L'ASEAN en 10 questions

Les leaders des 10 Etats-membres de l'ASEAN posent pour une photo de famille à Manille, le 29 avril 2017. (Crédit : MOHD RASFAN / AFP)
Les leaders des 10 Etats-membres de l'ASEAN posent pour une photo de famille à Manille, le 29 avril 2017. (Crédit : MOHD RASFAN / AFP)
C’était il y a cinquante ans. Le 8 août 1967, les ministres des Affaires étrangères de l’Indonésie, de Singapour, des Philippines, de la Thaïlande et le vice premier-ministre de la Malaisie se réunissaient dans la capitale thaïlandaise pour signer la déclaration de Bangkok, le document fondateur de l’Association des nations d’Asie du Sud-Est (ASEAN).
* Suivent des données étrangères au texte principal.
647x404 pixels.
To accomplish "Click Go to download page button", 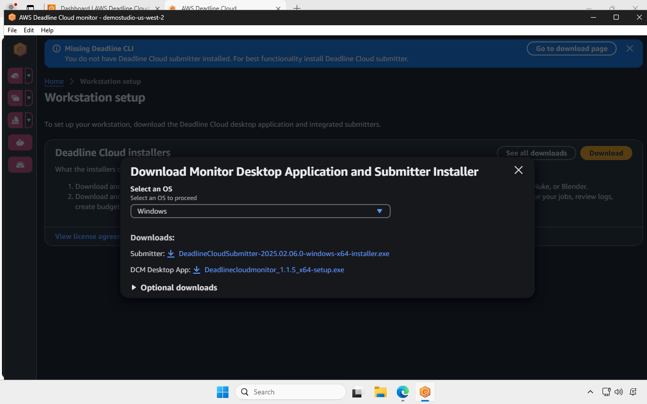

À l’époque, les observateurs des relations internationales prédisaient une durée de vie courte à cette organisation régionale dont l’ambition était de réunir tous les pays de la région. L’ASEAN vient non seulement de souffler ses cinquante bougies, mais elle compte aujourd’hui dix États membres, soit la quasi-totalité des pays d’Asie du Sud-Est. Le sultanat de Brunei a rejoint l’association le 7 janvier 1984, quelques jours seulement après avoir obtenu son indépendance de la Grande-Bretagne. Il sera suivi par le Vietnam en 1995, le Laos et la Birmanie en 1997 et enfin le Cambodge en 1999.
Fort de ce succès, l’ASEAN a même initié des forums impliquant des États non-membres. La rencontre ASEAN+3 associe la Chine, la Corée du Sud et le Japon. L’ambitieux dialogue interrégional Asie-Europe (ASEM) se tient tous les deux ans. Le dynamisme économique de l’Asie du Sud-Est et son importance stratégique du fait de sa position de carrefour du commerce mondial, ont amené de nombreux pays à recalibrer leur politique étrangère afin d’approfondir leur relation avec les pays de l’ASEAN, dont les multiples formats offrent une plateforme de dialogue idéale.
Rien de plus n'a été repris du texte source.